Even if you are no longer married, you may still be eligible for benefits based on an ex-spouse’s record. To qualify:

  • Your marriage must have lasted at least 10 years
  • You must be currently unmarried
  • You must be at least 62
  • Your own benefit must be less than the divorced spouse benefit
  • Your ex-spouse must be at least 62 and eligible for Social Security (though they do not have to have filed yet, as long as you have been divorced for at least two years)

Claiming a divorced spouse benefit does not affect your ex-spouse’s benefit amount. They receive their full benefit regardless of what you claim.

Survivor Benefits: The Other Half of the Strategy

Spousal benefits end when one spouse dies. But survivor benefits kick in. As a surviving spouse, you may receive up to 100% of what your deceased spouse was actually receiving (or would have received). This is different from the 50% maximum for spousal benefits while both are living.

This asymmetry has major implications for retirement planning: if the higher earner in a couple delays claiming Social Security until 70, the lower earner — who is likely to outlive the higher earner — will inherit a much larger survivor benefit. Delaying can effectively be a form of longevity insurance for the survivor.

Survivor benefits are available as early as age 60 (or 50 if you are disabled). If you remarry before age 60, you generally lose the right to a survivor benefit based on your deceased ex-spouse’s record.

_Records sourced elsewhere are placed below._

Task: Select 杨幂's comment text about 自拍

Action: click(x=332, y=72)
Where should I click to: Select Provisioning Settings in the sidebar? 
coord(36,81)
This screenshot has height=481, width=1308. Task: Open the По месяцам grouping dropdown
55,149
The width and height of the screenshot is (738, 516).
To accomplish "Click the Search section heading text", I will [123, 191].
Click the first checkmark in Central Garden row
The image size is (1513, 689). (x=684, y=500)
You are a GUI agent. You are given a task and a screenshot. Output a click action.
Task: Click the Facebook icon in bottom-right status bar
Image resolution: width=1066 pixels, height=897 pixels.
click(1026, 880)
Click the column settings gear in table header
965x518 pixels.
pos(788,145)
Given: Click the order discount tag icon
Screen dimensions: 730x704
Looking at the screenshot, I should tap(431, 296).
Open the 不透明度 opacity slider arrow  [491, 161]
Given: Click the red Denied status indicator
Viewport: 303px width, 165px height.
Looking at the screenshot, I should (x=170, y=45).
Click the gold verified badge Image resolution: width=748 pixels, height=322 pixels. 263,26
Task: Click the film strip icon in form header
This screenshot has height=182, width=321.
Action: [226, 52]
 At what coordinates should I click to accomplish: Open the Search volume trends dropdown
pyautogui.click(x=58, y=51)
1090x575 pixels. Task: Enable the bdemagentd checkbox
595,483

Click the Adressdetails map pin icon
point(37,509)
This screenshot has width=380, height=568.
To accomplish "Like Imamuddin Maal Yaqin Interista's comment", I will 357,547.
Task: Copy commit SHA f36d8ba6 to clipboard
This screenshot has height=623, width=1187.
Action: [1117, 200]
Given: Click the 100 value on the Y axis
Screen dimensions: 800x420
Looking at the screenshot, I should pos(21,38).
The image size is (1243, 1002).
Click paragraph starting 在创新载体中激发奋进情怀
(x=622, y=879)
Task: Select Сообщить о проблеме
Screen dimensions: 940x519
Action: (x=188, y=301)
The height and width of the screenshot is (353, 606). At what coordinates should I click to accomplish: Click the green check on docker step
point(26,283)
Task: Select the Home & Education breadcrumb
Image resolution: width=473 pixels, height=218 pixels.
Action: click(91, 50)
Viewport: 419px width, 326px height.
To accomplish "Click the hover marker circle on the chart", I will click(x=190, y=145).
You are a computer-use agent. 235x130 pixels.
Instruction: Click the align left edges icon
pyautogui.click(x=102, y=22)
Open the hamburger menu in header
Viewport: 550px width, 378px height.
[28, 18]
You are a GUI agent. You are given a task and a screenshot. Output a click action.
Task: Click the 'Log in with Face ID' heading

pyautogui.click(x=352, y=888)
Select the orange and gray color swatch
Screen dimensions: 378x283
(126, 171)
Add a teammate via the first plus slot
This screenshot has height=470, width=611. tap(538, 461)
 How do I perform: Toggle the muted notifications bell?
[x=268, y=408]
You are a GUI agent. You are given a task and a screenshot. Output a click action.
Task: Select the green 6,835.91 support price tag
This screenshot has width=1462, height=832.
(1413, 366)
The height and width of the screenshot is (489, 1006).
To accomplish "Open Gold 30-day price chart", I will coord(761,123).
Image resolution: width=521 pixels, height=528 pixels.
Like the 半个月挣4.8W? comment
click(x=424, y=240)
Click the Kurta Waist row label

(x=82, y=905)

Government Pension Offset (GPO)

If you receive a pension from a federal, state, or local government job that was not covered by Social Security, your spousal or survivor benefit may be reduced by the Government Pension Offset (GPO) rule. Under GPO, your spousal benefit is reduced by two-thirds of your government pension amount. In many cases, this wipes out the spousal benefit entirely.

If you work for a government employer, check whether your pension is covered by Social Security or not — this can dramatically affect your Social Security strategy.

Strategies to Maximize Spousal Benefits

If one spouse earned significantly more: Have the higher earner delay claiming until 70. The lower earner can claim their own reduced benefit at 62 or FRA for income during the interim period. When the higher earner claims at 70, the lower earner may switch to the spousal benefit if it is larger.

If both spouses had similar earnings: Each should evaluate their own delay strategy independently. There may be less benefit from the spousal strategy if both have similar PIAs.

If health is poor: Delaying to maximize the survivor benefit still makes sense if the healthy spouse is younger and likely to outlive the less healthy one — even if the less healthy spouse claims early.

Related: What Is a Pension Buyout?

Bottom Line

Social Security spousal and survivor benefits are a significant source of retirement income for many couples — but only if you claim strategically. The decision of when to claim, who should claim first, and how to coordinate claiming with your spouse can be worth tens of thousands of dollars in lifetime benefits. Use the Social Security Administration’s online tools, or consult a financial advisor who specializes in Social Security optimization, to build a claiming strategy that works for your specific situation.